This phase involves analysing and profiling the potential source systems.
Data analysis (also called Data Discovery) involves:
- Analysing and documenting the data structures (databases, tables, columns, primary keys, foreign keys) - Note there are tools that can automate this activity.
- Identifying data volumes
- Identifying Data Custodians, Data Stewards and Data Owners
- Identifying data standards and data governance approach.
- Identifying the Infrastructure and technologies which the system uses
- Identifying software which used such as COTS solution, Data Management tools and custom software.
- Analysing the data being passed to and from interfacing systems
- Identifying the Source of Truth for data elements
- Identifying peak usage times
- Identifying times when backups and interfaces are run (to identify a window to run regular data extracts and potential access issues during trial migrations and at go-live)

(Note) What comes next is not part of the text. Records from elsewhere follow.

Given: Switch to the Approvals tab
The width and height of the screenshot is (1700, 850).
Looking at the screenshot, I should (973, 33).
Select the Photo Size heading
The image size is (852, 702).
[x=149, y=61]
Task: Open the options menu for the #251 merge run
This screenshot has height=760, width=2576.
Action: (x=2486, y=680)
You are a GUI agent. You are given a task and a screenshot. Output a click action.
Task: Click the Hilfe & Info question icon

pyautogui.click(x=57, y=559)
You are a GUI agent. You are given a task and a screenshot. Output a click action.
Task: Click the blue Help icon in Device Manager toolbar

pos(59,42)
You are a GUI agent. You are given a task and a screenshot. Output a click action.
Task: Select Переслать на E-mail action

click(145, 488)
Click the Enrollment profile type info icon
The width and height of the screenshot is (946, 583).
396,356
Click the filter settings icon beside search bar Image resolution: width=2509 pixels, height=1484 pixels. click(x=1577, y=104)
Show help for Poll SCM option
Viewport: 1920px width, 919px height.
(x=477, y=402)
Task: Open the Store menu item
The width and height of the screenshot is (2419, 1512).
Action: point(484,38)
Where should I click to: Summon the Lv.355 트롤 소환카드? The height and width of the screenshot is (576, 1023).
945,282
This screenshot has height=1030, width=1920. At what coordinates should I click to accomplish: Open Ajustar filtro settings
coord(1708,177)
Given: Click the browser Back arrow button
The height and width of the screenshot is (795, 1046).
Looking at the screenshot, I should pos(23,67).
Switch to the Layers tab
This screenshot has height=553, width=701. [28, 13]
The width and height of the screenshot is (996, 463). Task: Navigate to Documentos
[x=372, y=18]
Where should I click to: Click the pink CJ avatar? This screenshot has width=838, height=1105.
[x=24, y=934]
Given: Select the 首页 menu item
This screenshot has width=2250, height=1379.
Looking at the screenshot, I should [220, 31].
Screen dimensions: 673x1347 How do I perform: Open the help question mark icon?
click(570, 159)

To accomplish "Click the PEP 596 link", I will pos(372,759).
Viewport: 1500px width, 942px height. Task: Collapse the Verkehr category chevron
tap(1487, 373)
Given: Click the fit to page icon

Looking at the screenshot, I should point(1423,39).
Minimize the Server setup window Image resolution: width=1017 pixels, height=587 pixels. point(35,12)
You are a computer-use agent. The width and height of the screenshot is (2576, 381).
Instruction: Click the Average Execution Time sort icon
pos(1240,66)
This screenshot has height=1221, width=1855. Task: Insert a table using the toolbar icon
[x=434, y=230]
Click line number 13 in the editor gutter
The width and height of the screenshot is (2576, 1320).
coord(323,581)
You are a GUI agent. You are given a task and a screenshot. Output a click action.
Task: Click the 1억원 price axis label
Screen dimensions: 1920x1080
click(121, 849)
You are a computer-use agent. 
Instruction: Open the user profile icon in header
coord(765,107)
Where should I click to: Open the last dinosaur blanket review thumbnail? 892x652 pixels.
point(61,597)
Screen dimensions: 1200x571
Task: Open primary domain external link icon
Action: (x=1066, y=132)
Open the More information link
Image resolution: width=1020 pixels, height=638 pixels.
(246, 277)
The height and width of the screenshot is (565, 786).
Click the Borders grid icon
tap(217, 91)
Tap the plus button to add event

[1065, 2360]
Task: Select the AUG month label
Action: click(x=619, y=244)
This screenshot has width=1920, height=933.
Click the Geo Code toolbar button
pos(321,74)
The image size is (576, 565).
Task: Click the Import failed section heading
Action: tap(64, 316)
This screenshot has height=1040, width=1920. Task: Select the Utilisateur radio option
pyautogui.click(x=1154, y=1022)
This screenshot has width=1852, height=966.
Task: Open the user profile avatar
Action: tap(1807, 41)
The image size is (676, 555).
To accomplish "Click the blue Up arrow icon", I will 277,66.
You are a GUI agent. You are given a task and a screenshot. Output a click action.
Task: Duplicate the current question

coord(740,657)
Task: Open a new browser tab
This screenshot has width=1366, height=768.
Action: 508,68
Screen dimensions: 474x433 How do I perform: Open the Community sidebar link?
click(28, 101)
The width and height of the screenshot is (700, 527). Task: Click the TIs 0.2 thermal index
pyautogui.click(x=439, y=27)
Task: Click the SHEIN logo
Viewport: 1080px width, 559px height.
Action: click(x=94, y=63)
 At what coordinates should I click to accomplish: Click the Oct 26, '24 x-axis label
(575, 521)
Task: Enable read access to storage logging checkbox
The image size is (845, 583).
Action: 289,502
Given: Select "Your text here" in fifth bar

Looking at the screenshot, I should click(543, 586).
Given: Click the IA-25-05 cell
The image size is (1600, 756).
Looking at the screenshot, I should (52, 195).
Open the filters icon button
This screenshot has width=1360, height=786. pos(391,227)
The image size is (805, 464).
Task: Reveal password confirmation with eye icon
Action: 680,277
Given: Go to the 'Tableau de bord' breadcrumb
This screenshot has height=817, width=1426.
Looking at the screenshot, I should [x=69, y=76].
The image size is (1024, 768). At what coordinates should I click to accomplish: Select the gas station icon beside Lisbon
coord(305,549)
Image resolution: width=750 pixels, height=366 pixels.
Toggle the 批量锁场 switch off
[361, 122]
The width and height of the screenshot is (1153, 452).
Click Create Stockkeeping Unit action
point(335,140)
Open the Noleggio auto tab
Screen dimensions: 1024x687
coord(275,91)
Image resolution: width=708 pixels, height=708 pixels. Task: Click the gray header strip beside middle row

- Identifying any data retention requirements
- Analysing the archiving approach and the location of historical data
- Identifying Potential Data Migration Issues, Risks, Constraints and Dependencies.
Data Profiling (also called Data Quality Analysis) involves analysing the quality of the data by applying the applicable Data Quality Dimensions:
- Non-standard values
- Obsolete Data
- Missing values
A Data Analysis and Data Profiling report should be done for each source system. Generally a single report is done for each source system. Alternately a separate Data Analysis Report and Data Profiling Report can be done for each system. In order to keep the explanation simple separate reports will be assumed.